Wall Street Greed Behind Crisis?
A couple of days ago I came across a piece by Washington Post columnist Steven Pearlstein in which he tried to determine if it was excessive greed on Wall Street that was behind the ongoing financial crisis. In case you aren’t familiar with Pearlstein’s work, this year he received the Pulitzer Prize for Commentary for “his insightful columns that explore the nation’s complex economic ills with masterful clarity” at the Post. Anyway, on Friday Pearlstein wrote the following.
The big problem with Wall Street isn’t that it’s greedy—it’s that it keeps making the same mistakes over and over. Each cycle, the masters of finance start out with reasonably good products and good intentions, only to get swept away by their success.

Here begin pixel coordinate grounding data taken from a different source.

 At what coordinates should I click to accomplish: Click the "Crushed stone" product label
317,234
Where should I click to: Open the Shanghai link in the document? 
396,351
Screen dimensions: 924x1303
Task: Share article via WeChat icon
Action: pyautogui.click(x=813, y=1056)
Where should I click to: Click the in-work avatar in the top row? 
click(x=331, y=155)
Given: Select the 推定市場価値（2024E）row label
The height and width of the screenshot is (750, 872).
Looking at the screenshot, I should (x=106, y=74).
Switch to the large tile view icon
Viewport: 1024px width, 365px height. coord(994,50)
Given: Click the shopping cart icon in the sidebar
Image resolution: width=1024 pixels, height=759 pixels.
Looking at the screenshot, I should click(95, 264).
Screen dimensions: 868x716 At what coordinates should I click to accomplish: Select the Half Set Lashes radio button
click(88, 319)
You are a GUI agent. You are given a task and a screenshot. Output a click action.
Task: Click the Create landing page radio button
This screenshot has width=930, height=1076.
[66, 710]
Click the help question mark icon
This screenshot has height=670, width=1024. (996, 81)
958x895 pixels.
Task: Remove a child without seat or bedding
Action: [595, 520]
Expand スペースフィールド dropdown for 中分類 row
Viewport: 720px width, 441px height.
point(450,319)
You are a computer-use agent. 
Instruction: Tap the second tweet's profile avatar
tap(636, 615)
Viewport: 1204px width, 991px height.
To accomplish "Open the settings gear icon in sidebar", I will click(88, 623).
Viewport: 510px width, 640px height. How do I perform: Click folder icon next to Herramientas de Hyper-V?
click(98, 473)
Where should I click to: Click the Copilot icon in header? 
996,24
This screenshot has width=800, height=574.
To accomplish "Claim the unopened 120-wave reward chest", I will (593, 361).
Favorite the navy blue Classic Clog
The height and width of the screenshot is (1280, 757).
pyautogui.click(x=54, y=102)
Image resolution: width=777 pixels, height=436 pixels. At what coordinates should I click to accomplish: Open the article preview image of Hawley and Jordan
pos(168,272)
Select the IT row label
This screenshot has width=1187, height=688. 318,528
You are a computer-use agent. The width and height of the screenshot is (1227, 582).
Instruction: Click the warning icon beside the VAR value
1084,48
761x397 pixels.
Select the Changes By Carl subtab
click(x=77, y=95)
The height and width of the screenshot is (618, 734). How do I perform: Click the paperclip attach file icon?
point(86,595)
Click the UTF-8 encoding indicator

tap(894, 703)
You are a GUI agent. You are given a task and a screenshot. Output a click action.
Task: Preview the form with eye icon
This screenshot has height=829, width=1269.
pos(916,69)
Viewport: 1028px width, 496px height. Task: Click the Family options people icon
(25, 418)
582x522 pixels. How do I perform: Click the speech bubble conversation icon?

They become arrogant, take too many risks and begin to believe their own marketing spiels. Then, when the cycle turns against them and the risks turn sour, they try to cover it up and begin lying to their customers, to regulators and to each other. Trust erodes, and the whole thing collapses.
In the populist “greed” fantasy, it is ordinary people who are the losers while the Wall Street bigwigs walk off with all the loot. But in the real life version, most of the bigwigs lose as well. They lose their jobs, their stock becomes worthless, their reputations are ruined. They spend the next several years shelling out $700 an hour to lawyers to defend themselves against lawsuits and regulatory inquiries and $250 to psychiatrists to help figure out where they went wrong. Bottom line: They wind up worse off than they would have been if they had simply done their jobs well, put their customers first and managed their companies for the long term.
To some, that may be a story of greed. To me, it looks more like old-fashioned incompetence.
Personally, I think it’s a healthy dose of both. And I’ll bet a good portion of Main Street could probably come up with a number of additional negative character traits that could be thrown into the mix…
Hubris?
Source:
“Greed Is Fine. It’s Stupidity That Hurts.”